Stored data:
- - -

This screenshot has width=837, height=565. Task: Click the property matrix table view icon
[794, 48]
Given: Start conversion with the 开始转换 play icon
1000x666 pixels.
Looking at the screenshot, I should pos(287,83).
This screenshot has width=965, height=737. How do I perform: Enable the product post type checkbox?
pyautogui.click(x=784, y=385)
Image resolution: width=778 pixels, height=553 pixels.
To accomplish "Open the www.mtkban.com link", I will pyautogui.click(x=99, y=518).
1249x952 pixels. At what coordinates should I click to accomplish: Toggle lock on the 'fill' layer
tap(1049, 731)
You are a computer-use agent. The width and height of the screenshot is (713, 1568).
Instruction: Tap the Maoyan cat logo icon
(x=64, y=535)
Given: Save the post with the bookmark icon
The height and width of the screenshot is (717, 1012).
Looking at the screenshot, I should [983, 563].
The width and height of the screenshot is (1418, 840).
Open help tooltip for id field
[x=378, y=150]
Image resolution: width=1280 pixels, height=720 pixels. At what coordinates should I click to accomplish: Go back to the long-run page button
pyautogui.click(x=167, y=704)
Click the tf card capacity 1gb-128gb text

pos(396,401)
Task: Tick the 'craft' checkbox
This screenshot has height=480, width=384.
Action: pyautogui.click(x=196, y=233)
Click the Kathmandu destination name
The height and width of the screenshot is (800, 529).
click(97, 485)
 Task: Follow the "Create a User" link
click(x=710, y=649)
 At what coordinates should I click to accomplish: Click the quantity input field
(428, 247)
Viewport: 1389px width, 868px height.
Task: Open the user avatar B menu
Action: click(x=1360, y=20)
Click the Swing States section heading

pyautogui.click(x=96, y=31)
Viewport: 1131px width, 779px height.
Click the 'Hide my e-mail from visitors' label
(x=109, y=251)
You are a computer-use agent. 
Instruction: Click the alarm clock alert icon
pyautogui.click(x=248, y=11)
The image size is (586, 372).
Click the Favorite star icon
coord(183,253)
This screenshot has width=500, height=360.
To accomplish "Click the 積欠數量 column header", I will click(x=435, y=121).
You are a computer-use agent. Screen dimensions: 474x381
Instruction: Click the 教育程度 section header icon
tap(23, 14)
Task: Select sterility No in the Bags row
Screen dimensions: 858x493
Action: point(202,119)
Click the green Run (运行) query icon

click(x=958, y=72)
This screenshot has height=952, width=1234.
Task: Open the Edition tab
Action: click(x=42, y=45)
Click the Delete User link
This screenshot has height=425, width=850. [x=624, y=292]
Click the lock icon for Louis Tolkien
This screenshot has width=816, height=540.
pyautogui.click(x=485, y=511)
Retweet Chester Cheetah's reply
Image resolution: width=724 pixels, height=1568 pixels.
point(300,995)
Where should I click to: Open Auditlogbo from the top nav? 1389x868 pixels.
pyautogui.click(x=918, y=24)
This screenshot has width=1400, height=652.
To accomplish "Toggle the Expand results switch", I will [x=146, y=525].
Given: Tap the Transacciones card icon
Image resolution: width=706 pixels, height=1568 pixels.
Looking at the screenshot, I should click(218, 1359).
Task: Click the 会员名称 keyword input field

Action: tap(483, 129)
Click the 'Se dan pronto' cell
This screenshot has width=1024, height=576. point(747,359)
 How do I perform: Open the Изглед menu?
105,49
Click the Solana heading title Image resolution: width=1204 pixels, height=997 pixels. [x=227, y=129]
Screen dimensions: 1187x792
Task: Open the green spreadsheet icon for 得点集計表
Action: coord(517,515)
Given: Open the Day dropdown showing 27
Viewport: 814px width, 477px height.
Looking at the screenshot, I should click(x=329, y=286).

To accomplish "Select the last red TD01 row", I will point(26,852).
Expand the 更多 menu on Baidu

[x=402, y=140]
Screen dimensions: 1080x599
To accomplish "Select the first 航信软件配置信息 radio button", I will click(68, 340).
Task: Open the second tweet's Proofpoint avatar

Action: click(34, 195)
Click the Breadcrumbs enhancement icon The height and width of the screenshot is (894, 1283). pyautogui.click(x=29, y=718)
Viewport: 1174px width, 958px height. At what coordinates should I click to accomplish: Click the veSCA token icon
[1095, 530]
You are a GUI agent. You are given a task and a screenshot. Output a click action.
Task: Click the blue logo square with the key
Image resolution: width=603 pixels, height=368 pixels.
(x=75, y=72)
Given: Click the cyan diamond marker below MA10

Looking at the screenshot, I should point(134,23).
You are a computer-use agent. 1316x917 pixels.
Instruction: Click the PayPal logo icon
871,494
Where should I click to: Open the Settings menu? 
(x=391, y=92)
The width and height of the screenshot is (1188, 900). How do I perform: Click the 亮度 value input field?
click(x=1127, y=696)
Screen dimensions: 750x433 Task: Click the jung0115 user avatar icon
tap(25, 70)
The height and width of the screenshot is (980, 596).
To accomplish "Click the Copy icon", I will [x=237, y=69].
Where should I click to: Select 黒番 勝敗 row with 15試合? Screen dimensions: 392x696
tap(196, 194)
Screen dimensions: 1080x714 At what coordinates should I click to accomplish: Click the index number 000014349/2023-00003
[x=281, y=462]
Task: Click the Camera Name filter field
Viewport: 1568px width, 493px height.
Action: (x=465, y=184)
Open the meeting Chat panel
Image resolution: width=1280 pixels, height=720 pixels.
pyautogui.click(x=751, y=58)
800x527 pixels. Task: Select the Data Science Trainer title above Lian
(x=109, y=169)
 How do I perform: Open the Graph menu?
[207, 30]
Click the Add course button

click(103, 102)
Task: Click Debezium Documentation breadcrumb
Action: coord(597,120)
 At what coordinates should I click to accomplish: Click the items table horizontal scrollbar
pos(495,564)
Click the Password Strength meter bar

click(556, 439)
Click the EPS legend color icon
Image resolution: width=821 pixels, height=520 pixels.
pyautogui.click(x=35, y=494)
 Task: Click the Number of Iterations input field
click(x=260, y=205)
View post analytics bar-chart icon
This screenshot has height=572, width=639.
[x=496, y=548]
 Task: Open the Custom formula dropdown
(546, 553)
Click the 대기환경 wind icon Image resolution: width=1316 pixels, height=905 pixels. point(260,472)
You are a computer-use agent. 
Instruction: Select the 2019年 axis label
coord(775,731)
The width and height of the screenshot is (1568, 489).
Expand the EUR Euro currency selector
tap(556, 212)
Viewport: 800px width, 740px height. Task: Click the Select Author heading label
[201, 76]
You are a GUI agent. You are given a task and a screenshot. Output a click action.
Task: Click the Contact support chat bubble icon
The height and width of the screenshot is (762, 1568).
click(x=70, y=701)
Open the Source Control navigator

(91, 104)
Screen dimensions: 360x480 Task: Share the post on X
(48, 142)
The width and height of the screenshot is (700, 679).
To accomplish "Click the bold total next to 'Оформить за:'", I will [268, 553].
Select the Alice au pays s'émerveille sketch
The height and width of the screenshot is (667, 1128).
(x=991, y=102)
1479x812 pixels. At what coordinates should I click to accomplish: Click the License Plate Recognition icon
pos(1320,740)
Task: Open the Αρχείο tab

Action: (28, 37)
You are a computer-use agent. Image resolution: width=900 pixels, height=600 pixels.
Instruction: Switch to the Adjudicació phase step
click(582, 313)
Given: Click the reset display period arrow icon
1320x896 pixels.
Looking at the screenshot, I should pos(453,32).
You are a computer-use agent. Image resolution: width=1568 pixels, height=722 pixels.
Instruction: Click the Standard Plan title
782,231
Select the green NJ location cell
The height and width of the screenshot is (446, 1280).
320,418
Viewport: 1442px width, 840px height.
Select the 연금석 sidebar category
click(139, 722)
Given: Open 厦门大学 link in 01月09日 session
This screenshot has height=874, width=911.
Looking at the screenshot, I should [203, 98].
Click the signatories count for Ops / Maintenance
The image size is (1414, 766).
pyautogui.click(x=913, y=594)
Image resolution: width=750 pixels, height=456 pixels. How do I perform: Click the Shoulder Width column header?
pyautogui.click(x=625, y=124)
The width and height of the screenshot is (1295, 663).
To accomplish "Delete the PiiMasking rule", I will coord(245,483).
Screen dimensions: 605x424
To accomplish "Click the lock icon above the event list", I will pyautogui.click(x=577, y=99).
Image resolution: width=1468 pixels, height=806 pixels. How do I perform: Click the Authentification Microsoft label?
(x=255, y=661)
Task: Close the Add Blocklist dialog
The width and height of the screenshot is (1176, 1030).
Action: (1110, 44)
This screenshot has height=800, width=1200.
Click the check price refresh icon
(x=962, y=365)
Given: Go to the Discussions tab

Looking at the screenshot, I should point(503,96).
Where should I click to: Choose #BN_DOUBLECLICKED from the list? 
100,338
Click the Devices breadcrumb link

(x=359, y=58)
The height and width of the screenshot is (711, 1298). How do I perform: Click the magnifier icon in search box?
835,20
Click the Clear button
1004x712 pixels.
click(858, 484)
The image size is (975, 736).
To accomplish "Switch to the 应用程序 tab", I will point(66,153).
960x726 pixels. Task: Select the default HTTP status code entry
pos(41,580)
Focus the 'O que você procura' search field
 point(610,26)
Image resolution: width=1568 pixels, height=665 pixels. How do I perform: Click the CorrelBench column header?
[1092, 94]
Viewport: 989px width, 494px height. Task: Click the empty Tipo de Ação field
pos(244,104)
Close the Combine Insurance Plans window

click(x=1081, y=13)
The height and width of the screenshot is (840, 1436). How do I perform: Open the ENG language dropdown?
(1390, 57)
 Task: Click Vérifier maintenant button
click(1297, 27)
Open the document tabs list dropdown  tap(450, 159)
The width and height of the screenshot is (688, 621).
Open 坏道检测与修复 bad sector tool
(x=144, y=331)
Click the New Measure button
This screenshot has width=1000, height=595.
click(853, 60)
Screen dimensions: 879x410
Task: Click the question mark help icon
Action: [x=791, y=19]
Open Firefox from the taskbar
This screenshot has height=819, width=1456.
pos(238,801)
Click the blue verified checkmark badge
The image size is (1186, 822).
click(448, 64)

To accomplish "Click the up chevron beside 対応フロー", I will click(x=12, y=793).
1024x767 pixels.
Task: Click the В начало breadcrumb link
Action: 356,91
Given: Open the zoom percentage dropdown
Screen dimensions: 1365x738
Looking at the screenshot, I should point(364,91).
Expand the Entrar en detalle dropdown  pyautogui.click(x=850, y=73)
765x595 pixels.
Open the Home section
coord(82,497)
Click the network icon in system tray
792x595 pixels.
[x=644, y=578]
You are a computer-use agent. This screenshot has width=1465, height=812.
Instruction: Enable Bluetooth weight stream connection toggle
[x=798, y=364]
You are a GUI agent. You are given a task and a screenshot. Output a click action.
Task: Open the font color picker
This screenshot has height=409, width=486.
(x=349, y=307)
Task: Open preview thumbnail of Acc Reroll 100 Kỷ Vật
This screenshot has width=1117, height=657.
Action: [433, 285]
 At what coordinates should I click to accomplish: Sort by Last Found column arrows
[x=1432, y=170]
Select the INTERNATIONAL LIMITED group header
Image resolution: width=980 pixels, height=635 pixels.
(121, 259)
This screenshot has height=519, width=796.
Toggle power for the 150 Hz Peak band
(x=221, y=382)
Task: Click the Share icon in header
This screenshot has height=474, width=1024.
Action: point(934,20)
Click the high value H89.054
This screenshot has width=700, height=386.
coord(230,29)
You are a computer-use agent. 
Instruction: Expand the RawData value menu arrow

- - -

=== Action item ===
Return a copy of each line in the records above that has "computer" in it.

=== Task solution ===
You are a computer-use agent. The width and height of the screenshot is (713, 1568).
You are a computer-use agent. 
You are a computer-use agent. Screen dimensions: 474x381
You are a computer-use agent. 1316x917 pixels.
You are a computer-use agent. 
You are a computer-use agent. Image resolution: width=900 pixels, height=600 pixels.
You are a computer-use agent. Image resolution: width=1568 pixels, height=722 pixels.
You are a computer-use agent. This screenshot has width=1465, height=812.
You are a computer-use agent. 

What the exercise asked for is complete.